Webhooks getting 400 Error with Project VPS, Caddy and Cloudflare

1. The problem I’m having:

I have a Node.js application using LemonSqueezy webhooks that works perfectly in local environment and other hosting providers like fly.io. However, when deployed on my VPS using Caddy as reverse proxy with Cloudflare, the webhooks fail with a signature verification error. The error persists even when Cloudflare is paused, suggesting an issue with how the request body is being handled through Caddy. Error: ERR_CRYPTO_TIMING_SAFE_EQUAL_LENGTH occurs during webhook signature verification.

I don’t exactly know if this is a Caddy problem or not but weirdly enough even after extensive logging in my code none of them show up in my docker logs, and that is why i am here asking for your help.

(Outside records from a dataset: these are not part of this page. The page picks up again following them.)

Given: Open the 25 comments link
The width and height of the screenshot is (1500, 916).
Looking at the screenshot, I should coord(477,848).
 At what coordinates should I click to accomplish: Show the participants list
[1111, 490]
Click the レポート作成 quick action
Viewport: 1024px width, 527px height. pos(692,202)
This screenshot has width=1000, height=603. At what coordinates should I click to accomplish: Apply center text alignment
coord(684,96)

I will be honest and say that this is my first time hosting a full web app on a VPS with Caddy and Cloudflare especially a one with payment integration so if i have made any mistake please be kind and help me through it, also ignore any minor issues in my post as this is my first time posting in the community here.

2. Error messages and/or full log output:

text

Webhook error: RangeError: Input buffers must have the same byte length
    at _paymentsWebhookfn (/app/src/payment/lemonSqueezy/webhook.ts:27:17)
    at <anonymous> (/app/build/server/src/routes/apis/index.ts:39:14)
    at <anonymous> (/app/out/sdk/server/utils.ts:26:11)
    at Layer.handle [as handle_request] (/app/build/server/node_modules/express/lib/router/layer.js:95:5)
    at next (/app/build/server/node_modules/express/lib/router/route.js:149:13)
    at /app/build/server/node_modules/body-parser/lib/read.js:137:5

3. Caddy version:

bash

Caddy v2.7.6

4. How I installed and ran Caddy:

a. System environment:

  • Ubuntu 22.04 LTS
  • Docker for containerization
  • Caddy as reverse proxy
  • Cloudflare for DNS and SSL

b. Command:

bash

docker run -d \
  --name myapp \
  --env-file .env.production \
  -p 127.0.0.1:3001:3001 \
  --network app-vps-network \
  myapp

c. Service/unit/compose file:

N/A - Using Docker directly

d. My complete Caddy config:

{
    auto_https off
}

myapp.com, www.myapp.com {
    encode gzip
    root * /home/username/webdevelopment/myapp/client
    try_files {path} /index.html
    file_server

    tls /home/username/webdevelopment/myapp/cloudflare-origin-cert.pem /home/username/webdevelopment/myapp/cloudflare-origin-key.pem

    log {
        output file /var/log/caddy/myapp_access.log
        format json
    }
}

api.myapp.com {
    @webhook {
        path /payments-webhook
        path /operations/*
    }

    handle @webhook {
        header Content-Type application/json
        header -Content-Encoding
        reverse_proxy localhost:3001 {
            header_up Host {http.request.host}
            header_up Content-Type application/json
            header_up X-Signature {http.request.header.X-Signature}
        }
    }
 handle {
        reverse_proxy localhost:3001
    }

    tls /home/username/webdevelopment/myapp/cloudflare-origin-cert.pem /home/username/webdevelopment/myapp/cloudflare-origin-key.pem

    log {
        output file /var/log/caddy/api_access.log
        format json
        level DEBUG
    }
}

bot.myapp.com {
    reverse_proxy localhost:3000

    tls /home/username/webdevelopment/myapp/cloudflare-origin-cert.pem /home/username/webdevelopment/myapp/cloudflare-origin-key.pem

    log {
        output file /var/log/caddy/bot_access.log
        format json
    }
}

5. Links to relevant resources:

Please use the latest version, v2.8.4.

You don’t need these, it’s redundant. Caddy already passes through headers as-is.

We don’t have any evidence of it being a Caddy problem. That log message doesn’t point to any specific issue in Caddy itself. You’ll need to debug your Node.js app to figure out why that happens (or ask the authors for help).